A flexible platform to support a years worth of training data. A graceful evolution

As Photoworks has been running for over a year; my customers and I have used the platform to create personalised "Loras"; the trained weights based on their uploaded data. As the USP is professional photographer rivalling pictures with perfect likeness and flexibility; the training workflow runs 2000 steps; that takes 20mins. It's important that the migrated platform can support this existing Lora training data; and therefore the Flux model. The default AI Gateway text-to-image model is Googles Nano Banana. This is excellent at editing photos and mashing them together. This will be the model of choice when Photoworks branches out into generating Shopify integrated e-commerce imagery. However for the pro-photography use-case; it's imperative to continue to support FLUX. AI Gateway has the flexibility to support multiple platforms. As mentioned FAL is closen as it's created an inference engine like my own; at a massive scale; but also supports a vast range of models; with fine-grain control of needed. It supports custom workflows and has a template supporting Flux+Lora.
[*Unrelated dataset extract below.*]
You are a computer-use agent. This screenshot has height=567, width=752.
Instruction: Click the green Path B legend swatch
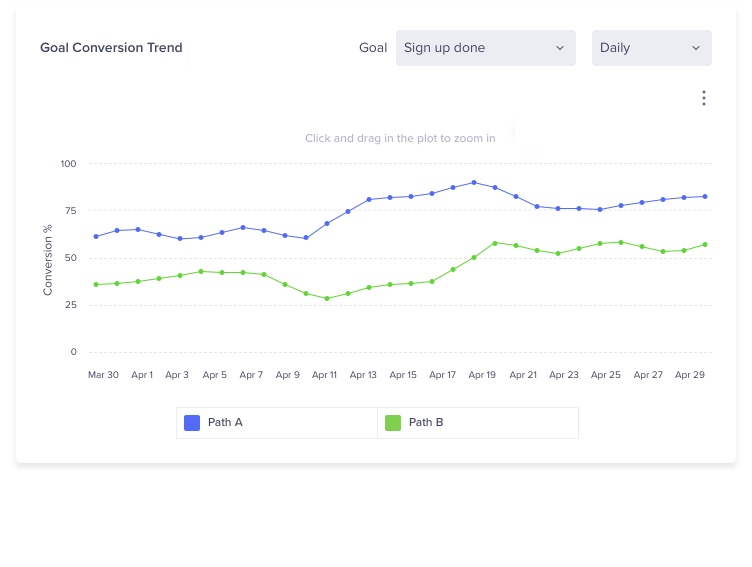(393, 423)
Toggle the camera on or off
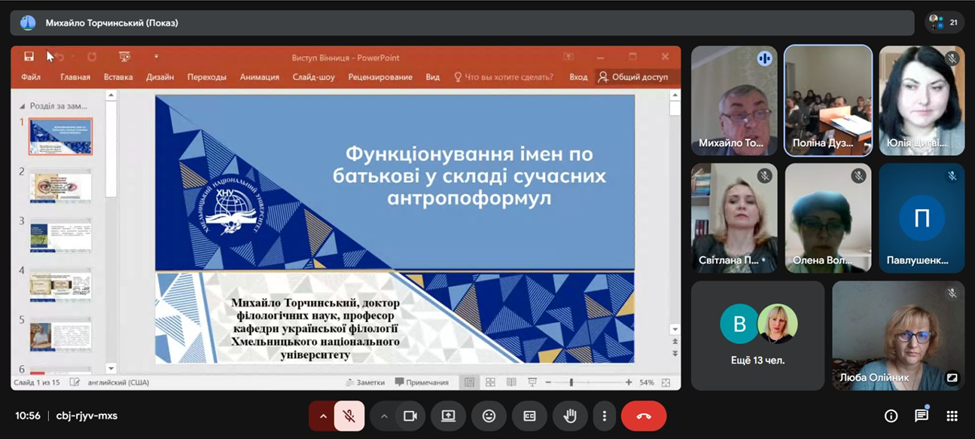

The rest of Photoworks infrastructure can remain the same. This is the account management, asset storage, realtime-ui, billing etc. The change can be cleanly applied within the NextJS create-job API. The same interface can be maintained between the UI which allows the user's composition of the imaging request with the same parameters. The job orchestration that allows event driven handling of job-complete/fail/user token balance updates etc can be as-is.

Infrastructure As Code to Framework Defined Infrastructure. The benefits of another rung of abstraction

The beauty of the Vercel approach hangs around the framework-defined-infrustructure approach. Anyone who has worked with AWS knows that all the complexity comes up-front. Every aspect of an AWS system needs to defined ahead of deployment to provide the infrusturcture needed to support a system. Vercel supports the same complexity; but the complexity is deployed progressively; with a level of abstraction that allows the underlying complexity to be opaque. Allowing the developer to solve the unique parts of their products. This delivers up-front; but also massively reduces the cost and risk of making the changes and innovation that the ever-evolving digital-product landscape requires. By moving my infrastructure within the Vercel umbrella; I've removed the burden of maintaining this infrastructure myself; I've reduced it to lines of code in my PhotoworksUI repository. The AI SDK pioneered by Vercel means future changes needed by my business are supported by this clear interface. The infrastructure management has become a commodity within the platform; maintained by those specialised in this layer of the abstraction.